Optimizing distance distHaversine model for large df in R


I'm working with a large dataset and I'm trying to run geospatial analysis on a local machine with 8GB of RAM. It looks like I have exceeded the resources of my machine and I'm wondering whether I can optimize my model so I can run it on my machine.

area <- data.frame(area = c('Baker Street','Bank'),
                  lat = c(51.522236,51.5134047),
                  lng = c(-0.157080, -0.08905843),
                  radius = c(100,2000)
)

stop <- data.frame(station = c('Angel','Barbican','Barons Court','Bayswater'),
                   lat = c(51.53253,51.520865,51.490281,51.51224),
                   lng = c(-0.10579,-0.097758,-0.214340,-0.187569),
                   postcode = c('EC1V','EC1A', 'W14', 'W2'))



library(geosphere)


datNew = lapply(1:nrow(area), function(i) {

  df = stop

  df$dist = distHaversine(df[,c("lng", "lat")], 
                          area[rep(i,nrow(df)), c('lng','lat')])

  df$in_circle = ifelse(df$dist <= area[i, "radius"], "Yes", "No")

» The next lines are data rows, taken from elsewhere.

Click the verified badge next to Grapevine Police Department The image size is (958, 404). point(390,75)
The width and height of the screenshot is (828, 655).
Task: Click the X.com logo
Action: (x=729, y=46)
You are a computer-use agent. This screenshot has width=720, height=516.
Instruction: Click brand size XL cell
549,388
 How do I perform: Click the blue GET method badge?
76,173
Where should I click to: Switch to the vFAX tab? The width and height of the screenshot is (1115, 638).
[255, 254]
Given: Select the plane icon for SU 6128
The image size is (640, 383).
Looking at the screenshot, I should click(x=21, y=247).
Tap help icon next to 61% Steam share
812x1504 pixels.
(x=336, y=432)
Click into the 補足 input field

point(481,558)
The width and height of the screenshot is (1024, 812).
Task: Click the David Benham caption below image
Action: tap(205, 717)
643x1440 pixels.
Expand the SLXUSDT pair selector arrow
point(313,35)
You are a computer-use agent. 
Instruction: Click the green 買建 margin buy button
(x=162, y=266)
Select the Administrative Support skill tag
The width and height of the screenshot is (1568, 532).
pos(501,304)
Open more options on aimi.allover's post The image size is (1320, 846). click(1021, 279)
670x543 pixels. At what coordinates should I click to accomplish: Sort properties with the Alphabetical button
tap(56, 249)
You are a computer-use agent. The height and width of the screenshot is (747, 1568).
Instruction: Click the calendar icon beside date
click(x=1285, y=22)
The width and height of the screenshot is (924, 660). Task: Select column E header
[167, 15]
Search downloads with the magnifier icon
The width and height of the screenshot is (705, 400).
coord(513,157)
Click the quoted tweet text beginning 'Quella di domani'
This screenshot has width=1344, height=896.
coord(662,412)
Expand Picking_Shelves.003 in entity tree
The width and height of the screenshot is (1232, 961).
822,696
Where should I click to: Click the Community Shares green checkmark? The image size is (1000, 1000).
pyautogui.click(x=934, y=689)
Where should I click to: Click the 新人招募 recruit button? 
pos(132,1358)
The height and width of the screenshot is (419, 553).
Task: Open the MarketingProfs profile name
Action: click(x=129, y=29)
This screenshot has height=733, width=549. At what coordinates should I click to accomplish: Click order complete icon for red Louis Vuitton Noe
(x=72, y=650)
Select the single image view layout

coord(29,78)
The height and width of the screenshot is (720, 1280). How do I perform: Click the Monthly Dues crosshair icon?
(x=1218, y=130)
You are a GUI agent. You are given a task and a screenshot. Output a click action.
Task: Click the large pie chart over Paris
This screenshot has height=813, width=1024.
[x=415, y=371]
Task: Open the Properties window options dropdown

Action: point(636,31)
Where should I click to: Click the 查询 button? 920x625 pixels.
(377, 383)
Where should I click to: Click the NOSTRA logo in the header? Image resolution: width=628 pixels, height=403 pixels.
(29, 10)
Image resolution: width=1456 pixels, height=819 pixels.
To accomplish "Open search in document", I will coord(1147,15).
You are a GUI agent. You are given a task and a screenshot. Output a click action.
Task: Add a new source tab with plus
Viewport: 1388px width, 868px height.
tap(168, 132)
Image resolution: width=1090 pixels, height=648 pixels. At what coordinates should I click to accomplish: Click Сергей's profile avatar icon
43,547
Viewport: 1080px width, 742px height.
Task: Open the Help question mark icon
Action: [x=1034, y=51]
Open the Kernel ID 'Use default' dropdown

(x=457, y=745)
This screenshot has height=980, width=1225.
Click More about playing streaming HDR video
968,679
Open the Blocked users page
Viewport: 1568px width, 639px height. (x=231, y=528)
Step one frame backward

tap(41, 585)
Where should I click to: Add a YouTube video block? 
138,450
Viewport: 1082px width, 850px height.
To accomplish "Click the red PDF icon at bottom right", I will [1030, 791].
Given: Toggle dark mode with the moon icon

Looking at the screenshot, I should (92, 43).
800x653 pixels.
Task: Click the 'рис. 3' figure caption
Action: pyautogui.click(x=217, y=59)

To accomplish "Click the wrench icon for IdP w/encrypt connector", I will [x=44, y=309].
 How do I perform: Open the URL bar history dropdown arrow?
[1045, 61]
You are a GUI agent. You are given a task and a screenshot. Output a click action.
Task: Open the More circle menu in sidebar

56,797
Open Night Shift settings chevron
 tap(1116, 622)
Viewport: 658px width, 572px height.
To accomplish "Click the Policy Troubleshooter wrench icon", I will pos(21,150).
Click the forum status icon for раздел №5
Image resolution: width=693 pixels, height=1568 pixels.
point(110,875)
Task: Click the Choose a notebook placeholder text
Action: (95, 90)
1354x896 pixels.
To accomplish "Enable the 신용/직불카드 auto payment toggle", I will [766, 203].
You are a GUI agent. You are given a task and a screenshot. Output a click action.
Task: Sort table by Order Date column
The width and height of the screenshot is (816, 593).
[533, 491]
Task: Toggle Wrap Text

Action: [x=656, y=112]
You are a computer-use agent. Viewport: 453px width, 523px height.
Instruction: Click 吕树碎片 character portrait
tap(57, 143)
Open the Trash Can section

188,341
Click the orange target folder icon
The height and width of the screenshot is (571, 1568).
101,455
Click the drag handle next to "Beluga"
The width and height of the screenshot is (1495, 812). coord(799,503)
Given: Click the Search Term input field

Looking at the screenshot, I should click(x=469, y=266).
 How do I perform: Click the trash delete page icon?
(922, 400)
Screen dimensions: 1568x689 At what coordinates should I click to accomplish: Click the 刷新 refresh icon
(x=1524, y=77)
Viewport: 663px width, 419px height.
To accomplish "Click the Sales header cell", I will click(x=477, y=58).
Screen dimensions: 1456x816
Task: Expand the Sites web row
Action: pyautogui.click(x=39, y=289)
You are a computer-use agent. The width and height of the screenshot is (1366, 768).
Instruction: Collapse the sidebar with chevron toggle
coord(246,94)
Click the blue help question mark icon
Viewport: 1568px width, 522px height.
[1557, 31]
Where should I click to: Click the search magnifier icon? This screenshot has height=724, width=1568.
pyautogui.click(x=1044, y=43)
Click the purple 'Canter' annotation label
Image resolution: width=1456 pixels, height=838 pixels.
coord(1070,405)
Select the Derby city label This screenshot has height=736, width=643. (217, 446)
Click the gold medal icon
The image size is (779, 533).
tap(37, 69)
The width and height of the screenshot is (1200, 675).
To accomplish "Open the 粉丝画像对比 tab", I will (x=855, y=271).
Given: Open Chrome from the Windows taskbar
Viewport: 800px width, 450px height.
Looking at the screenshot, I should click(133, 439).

  df$circle_id = area[i, "area"]

  df

})

datNew = do.call(rbind, datNew)

require(dplyr)    
datNew  <- datNew %>% 
  group_by(station) %>% 
  slice(which.min(dist))

Is it possible to calculate the distance and then find the minimum distance in station by station so that I don't end up with multiplying the the number of stations by number of area? Or is there another solution that would allow me to run this in a less resource consuming way or split the jobs so it fits into RAM?


Solution

  • Have you tried putting gc() at the end off the lapply function? It frees the memory space for the next iteration. If this does not help ill try to come back to this answer tommorow, just please reply :)

    EDIT:

    I dont know if you had this in mind but here you go:

    library(geosphere)
    library("plyr")
    library("magrittr")
    
    area <- data.frame(area = c('Baker Street','Bank'),
                       lat = c(51.522236,51.5134047),
                       lng = c(-0.157080, -0.08905843),
                       radius = c(100,2000)
    )
    
    stop <- data.frame(station = c('Angel','Barbican','Barons Court','Bayswater'),
                       lat = c(51.53253,51.520865,51.490281,51.51224),
                       lng = c(-0.10579,-0.097758,-0.214340,-0.187569),
                       postcode = c('EC1V','EC1A', 'W14', 'W2'))
    
    ## In the function below you take an area one by one and then save the station which at the minimal
    ## distance from the given area
    
    min.dist <- ddply(area, ~area, function(xframe){
    
      xframe <<- xframe
      cat("Calculating minimum distance from area...", as.character(xframe$area), "\n")
    
      dists <- distHaversine(xframe[, c("lat", "lng")], stop[ , c("lat", "lng")]) 
      stop.min <- stop[which(min(dists)==dists), ]
      stop.min$area <- xframe$area
      return(stop.min)
      gc()
    
    })
    
    min.dist # the new data frame